Tom was showing me how to do more code. He didn’t have to, but he did. We’d spend a few hours over by his desk. I’d watch as he typed into his command window, that black, forbidding realm once so far out of reach. Abbreviations instead of words. Sometimes just letters. C. P. It was cold, that’s for sure. I came from the comforting world of elaborate exposition, of explanation. Words, words, words. Words when you really didn’t need them. A reality insulated by language. But here was a reality stripped down close to its core, distilled to basic syntax. Symbols. The prompt.

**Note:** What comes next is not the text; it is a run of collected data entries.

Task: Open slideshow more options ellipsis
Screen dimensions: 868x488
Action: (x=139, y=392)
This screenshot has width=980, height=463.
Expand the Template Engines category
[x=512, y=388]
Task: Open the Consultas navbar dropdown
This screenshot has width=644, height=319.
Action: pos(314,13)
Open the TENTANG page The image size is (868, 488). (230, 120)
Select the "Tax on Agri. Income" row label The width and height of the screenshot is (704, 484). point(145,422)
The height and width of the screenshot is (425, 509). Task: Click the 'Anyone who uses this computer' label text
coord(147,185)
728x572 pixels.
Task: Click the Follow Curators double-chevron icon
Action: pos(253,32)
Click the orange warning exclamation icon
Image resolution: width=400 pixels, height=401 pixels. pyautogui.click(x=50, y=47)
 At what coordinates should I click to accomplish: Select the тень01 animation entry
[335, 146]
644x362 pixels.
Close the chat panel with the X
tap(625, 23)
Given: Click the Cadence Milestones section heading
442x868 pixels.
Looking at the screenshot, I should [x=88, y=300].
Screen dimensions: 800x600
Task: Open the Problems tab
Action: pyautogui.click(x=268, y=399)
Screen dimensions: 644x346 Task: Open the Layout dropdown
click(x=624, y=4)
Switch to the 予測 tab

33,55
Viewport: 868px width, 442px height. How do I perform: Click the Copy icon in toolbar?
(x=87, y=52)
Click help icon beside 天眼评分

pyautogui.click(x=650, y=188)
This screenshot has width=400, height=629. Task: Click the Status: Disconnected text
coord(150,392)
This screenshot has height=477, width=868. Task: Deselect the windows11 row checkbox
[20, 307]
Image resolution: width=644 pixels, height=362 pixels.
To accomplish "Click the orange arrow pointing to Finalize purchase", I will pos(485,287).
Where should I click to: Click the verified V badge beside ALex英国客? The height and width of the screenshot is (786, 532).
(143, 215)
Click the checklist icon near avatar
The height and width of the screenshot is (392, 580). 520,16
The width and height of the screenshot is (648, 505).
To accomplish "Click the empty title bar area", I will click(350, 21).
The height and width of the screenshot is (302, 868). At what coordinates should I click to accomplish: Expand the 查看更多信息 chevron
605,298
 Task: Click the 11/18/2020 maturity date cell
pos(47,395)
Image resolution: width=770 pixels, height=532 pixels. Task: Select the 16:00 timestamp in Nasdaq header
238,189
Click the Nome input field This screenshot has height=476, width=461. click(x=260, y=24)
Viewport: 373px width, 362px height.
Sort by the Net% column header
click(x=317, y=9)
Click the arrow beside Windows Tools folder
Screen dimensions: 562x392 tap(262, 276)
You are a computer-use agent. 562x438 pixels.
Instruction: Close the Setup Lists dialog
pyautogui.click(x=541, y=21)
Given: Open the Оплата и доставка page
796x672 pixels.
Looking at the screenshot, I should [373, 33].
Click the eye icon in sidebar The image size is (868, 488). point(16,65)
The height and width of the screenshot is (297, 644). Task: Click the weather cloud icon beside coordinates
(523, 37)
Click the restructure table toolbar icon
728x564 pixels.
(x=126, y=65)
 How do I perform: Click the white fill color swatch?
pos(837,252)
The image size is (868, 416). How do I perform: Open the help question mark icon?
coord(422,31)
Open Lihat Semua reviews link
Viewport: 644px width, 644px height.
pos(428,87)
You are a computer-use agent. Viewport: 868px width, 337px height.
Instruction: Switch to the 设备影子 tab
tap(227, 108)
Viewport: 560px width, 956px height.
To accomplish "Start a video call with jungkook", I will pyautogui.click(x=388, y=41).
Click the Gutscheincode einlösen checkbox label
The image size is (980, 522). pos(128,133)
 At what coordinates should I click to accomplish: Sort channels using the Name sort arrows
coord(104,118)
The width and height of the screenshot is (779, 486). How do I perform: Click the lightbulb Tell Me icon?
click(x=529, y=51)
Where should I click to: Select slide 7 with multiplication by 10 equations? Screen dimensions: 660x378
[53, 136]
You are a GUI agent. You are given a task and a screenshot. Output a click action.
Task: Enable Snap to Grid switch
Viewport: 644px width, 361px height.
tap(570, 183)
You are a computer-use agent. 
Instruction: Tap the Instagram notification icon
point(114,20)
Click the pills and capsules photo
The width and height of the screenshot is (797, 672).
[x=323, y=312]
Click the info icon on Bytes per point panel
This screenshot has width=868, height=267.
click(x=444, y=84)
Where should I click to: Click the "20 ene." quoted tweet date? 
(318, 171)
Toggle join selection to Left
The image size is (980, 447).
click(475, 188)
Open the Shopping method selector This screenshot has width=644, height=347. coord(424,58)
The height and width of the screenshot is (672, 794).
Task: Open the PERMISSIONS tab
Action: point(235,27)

What was weirder was that even this language was a compromise, an accommodation of human needs. There were levels to it. When you’re done writing code, Tom said, a compiler took it and turned it into machine language. The language machines understand. Therefore, the language humans don’t. I got the sense of us tossing our vain and sweaty efforts across some kind of screen, or through a looking glass, beyond which something took place that was essentially mysterious and may or may not suit our needs.
If the compiler didn’t like what it saw it choked on the code and threw up all kinds of warnings and errors, messages of reproach from the other side.
Life at work proceeded in this manner, a few hours at Tom’s desk, the rest of the day at mine; writing little scripts for the Product, trying things, failing, trying again a different way, failing a different way. Of course I didn’t realize how good I had it at the time. Life was still full of aggravations great and small. Mostly small.
We’d grown tired again of our lunchtime options. By now we were going to the closest deli, to minimize exposure to the cold. It was an excruciatingly generic place: the hot food bar, the cold; the rows and rows of protein bars, the gourmet chips; sun streaming through the smudgy storefront window to illuminate the floating dust.
I was in the habit of buying the Italian hero. And it wasn’t bad.